**What you have to do**
Copy out each line of the entries below in which the string "agent" appears.

**Source data**
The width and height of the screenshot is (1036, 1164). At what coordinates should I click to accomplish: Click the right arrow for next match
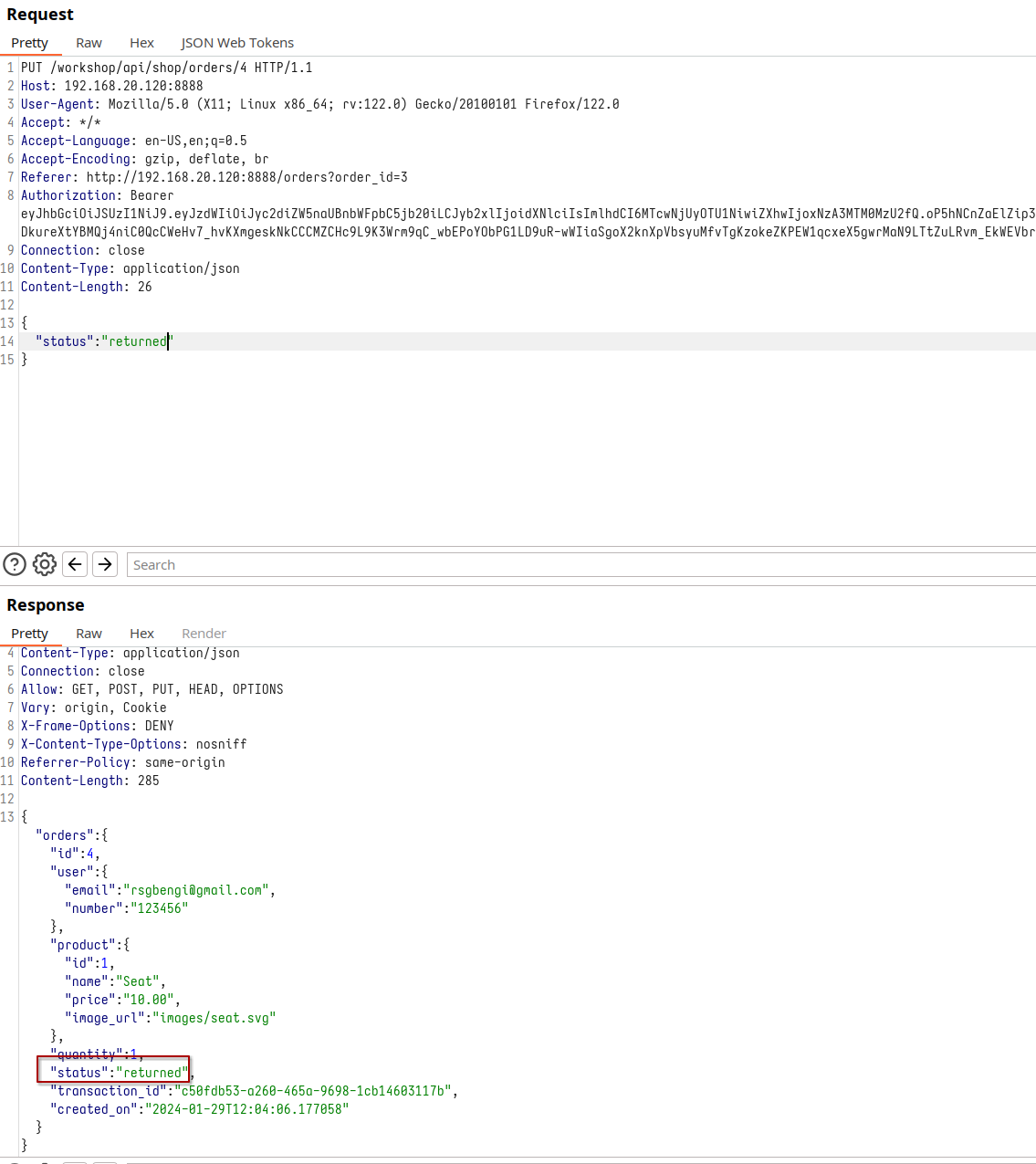click(x=106, y=564)
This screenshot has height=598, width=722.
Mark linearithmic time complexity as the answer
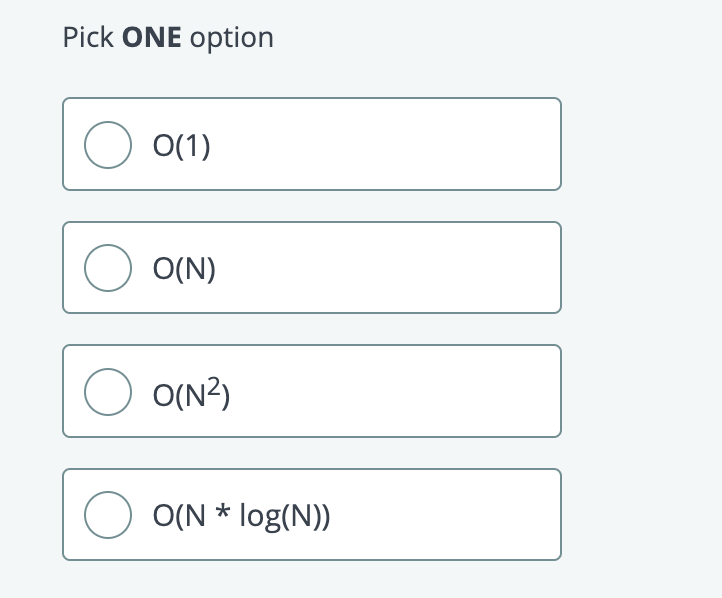click(x=108, y=516)
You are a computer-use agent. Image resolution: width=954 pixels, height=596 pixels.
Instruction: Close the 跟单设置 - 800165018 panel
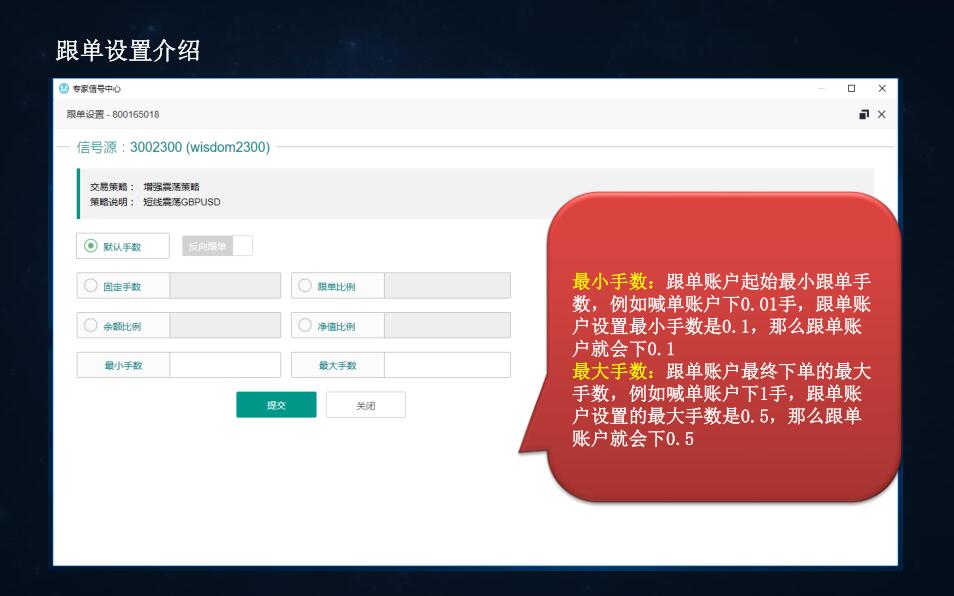point(881,115)
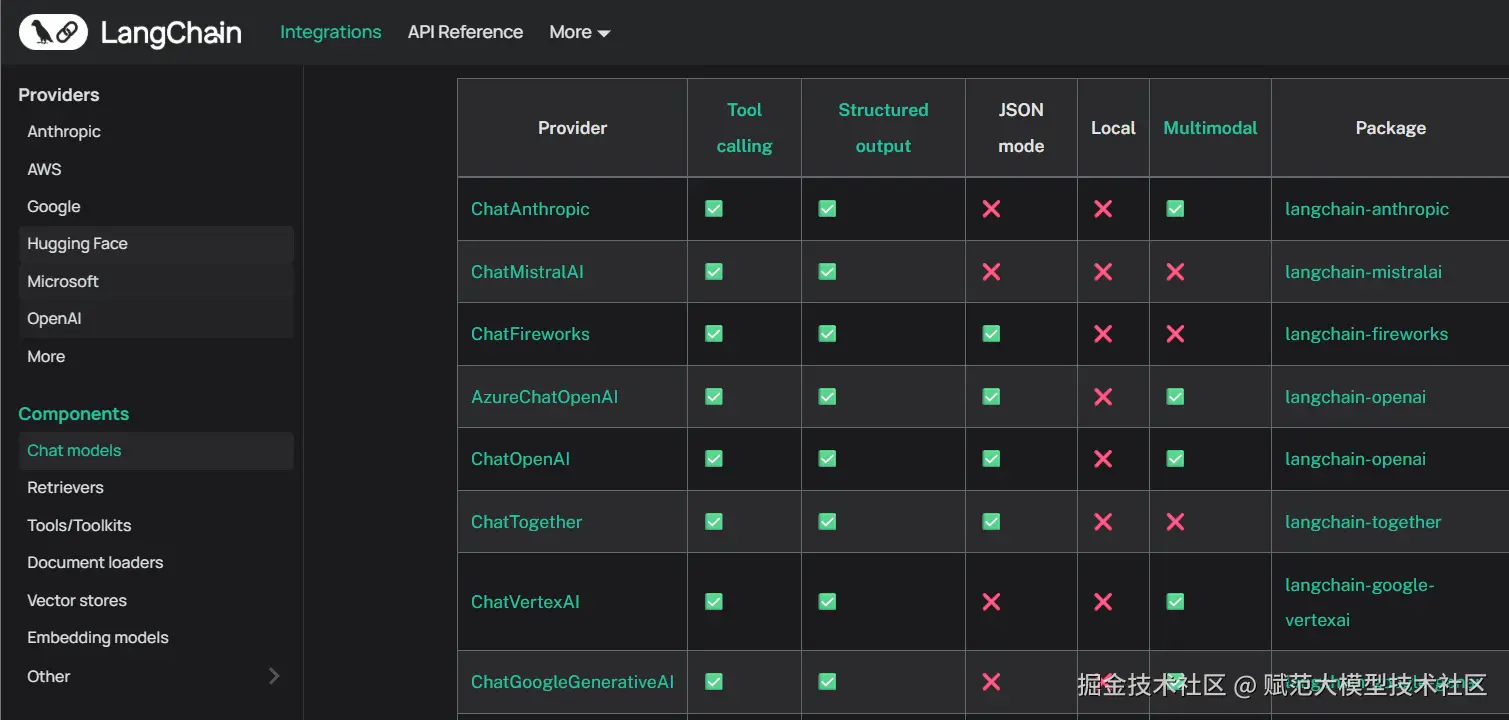Viewport: 1509px width, 720px height.
Task: Select Vector stores in Components sidebar
Action: click(x=77, y=600)
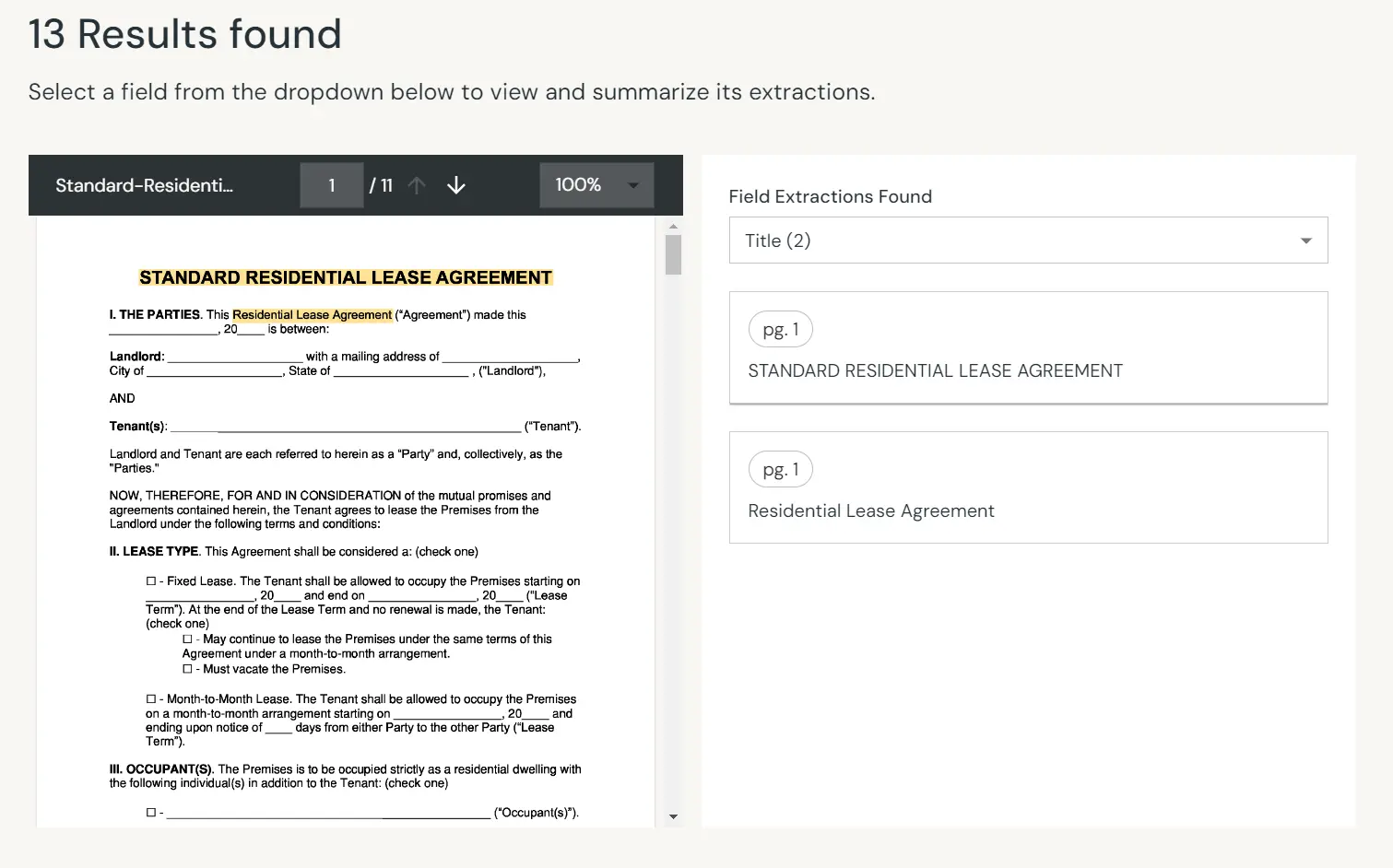Check the Month-to-Month Lease checkbox
1393x868 pixels.
150,698
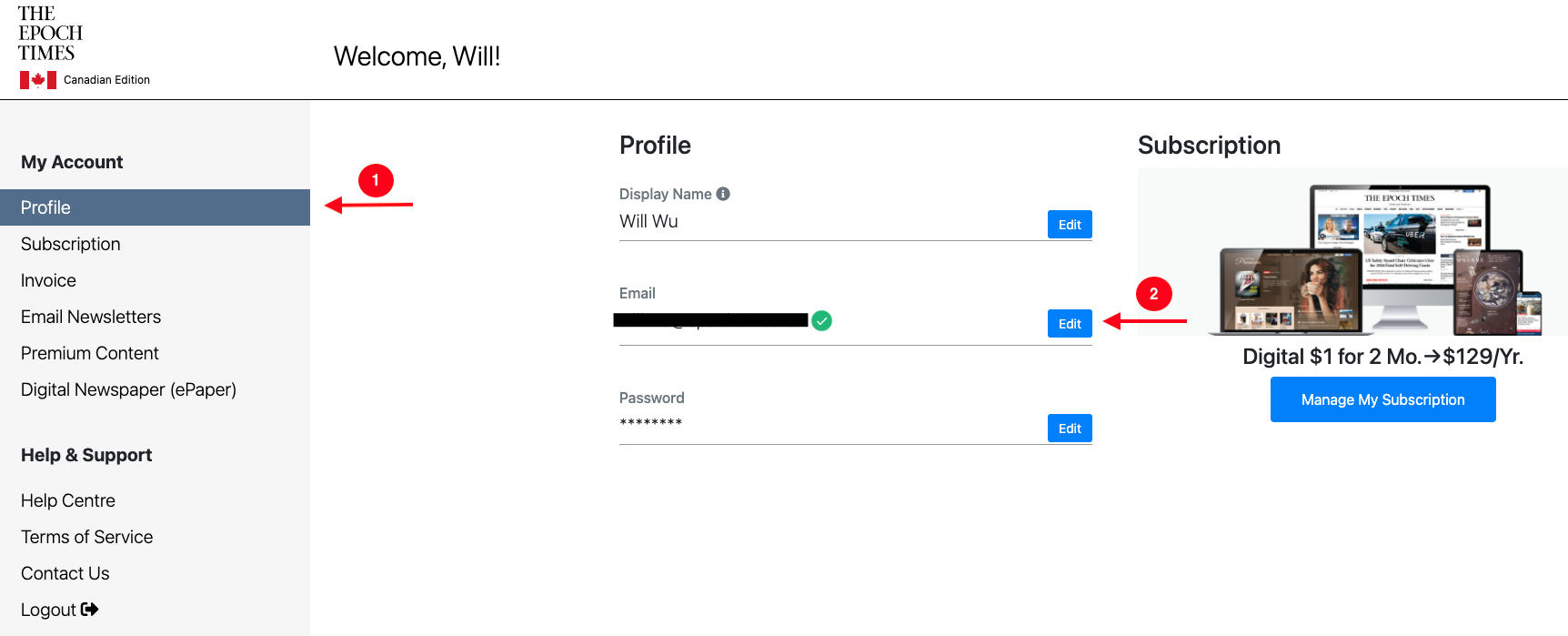Image resolution: width=1568 pixels, height=636 pixels.
Task: Open the Contact Us page
Action: pyautogui.click(x=65, y=573)
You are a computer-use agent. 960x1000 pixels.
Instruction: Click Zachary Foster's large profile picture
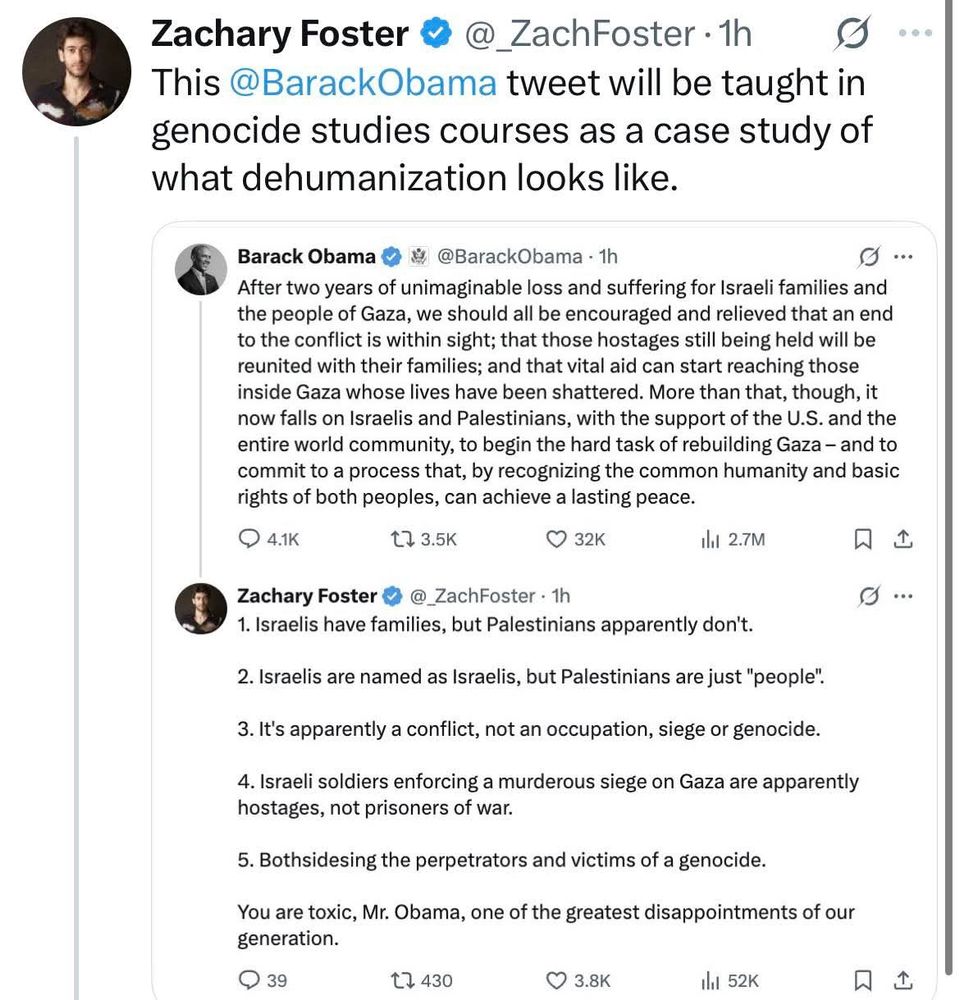pos(77,70)
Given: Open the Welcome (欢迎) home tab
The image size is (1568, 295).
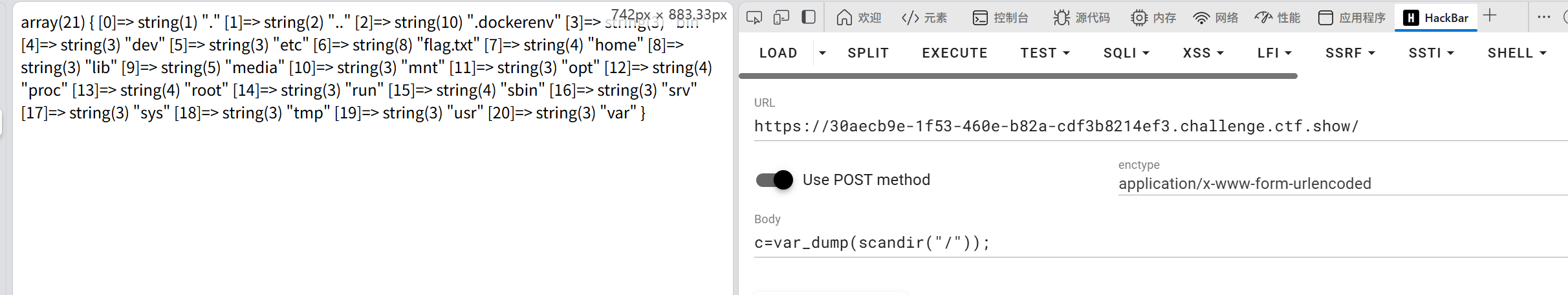Looking at the screenshot, I should point(858,17).
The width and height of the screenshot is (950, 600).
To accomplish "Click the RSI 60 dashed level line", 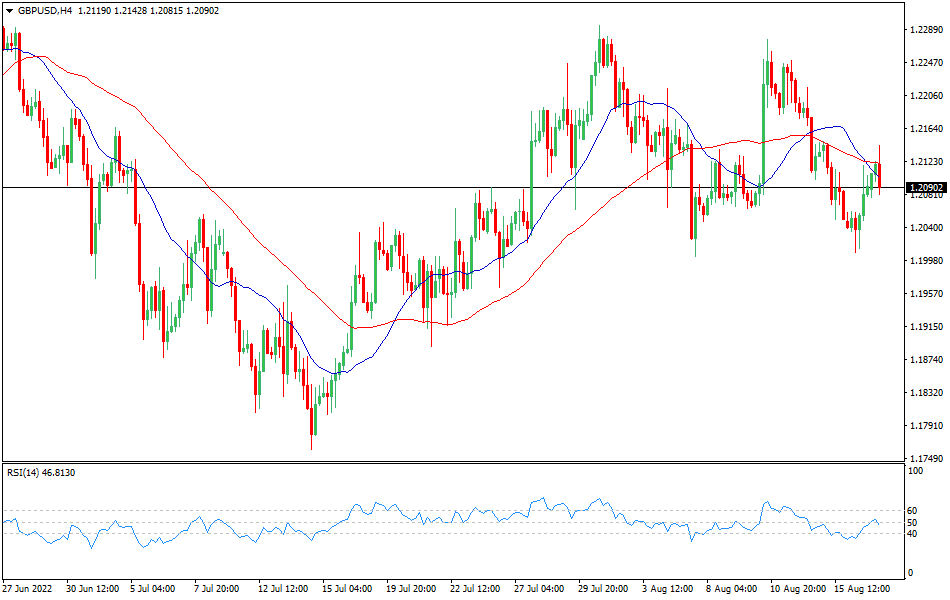I will (x=450, y=510).
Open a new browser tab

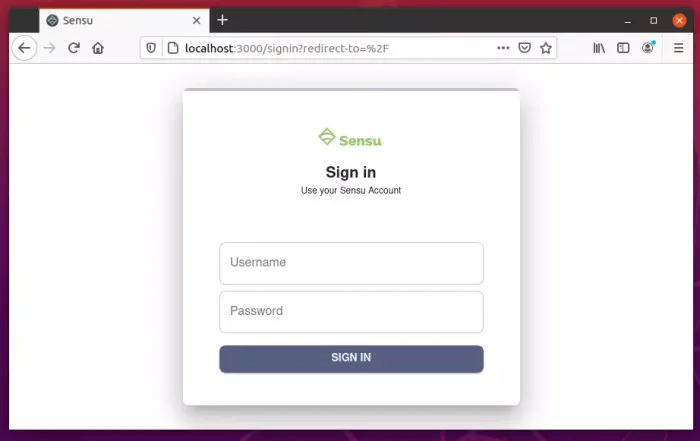coord(222,20)
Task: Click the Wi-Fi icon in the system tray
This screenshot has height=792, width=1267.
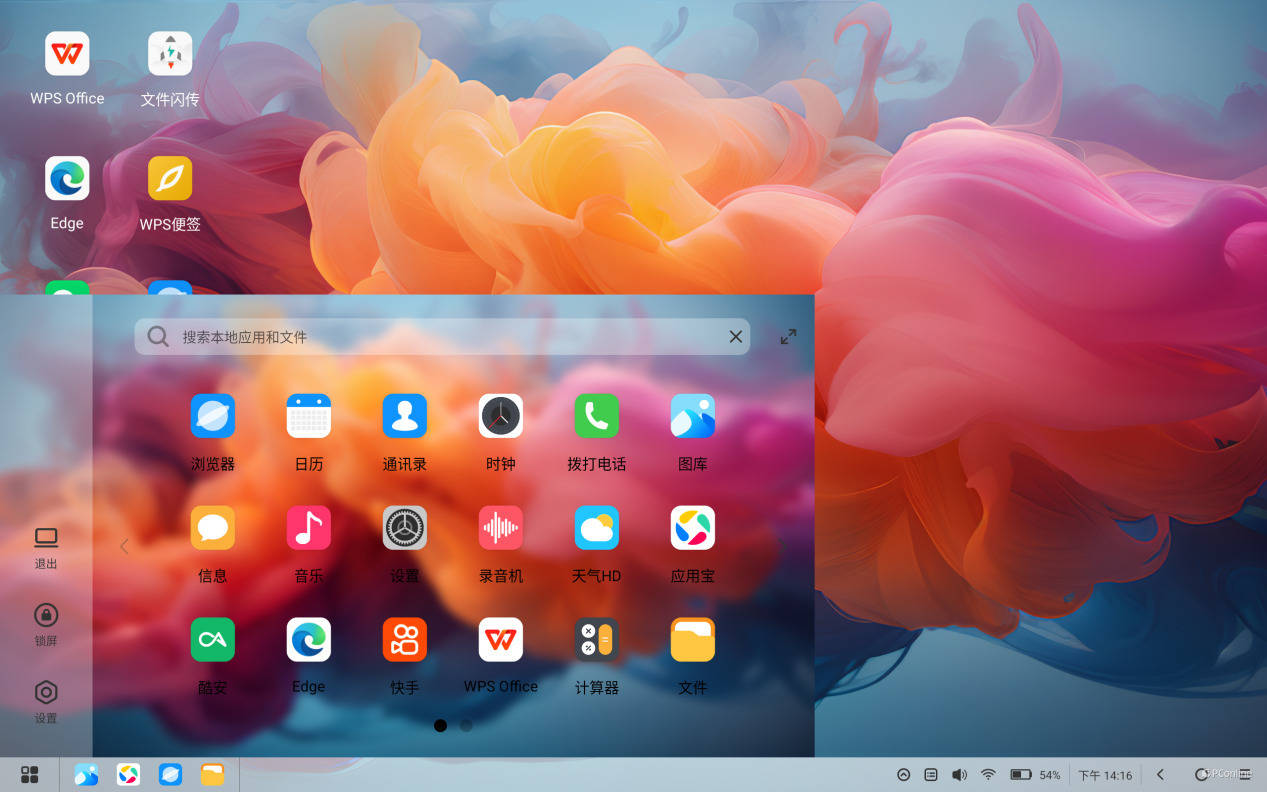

**Solution for this exercise**
You are a computer-use agent. Image resolution: width=954 pixels, height=596 pixels.
You are a computer-use agent. 960x1000 pixels.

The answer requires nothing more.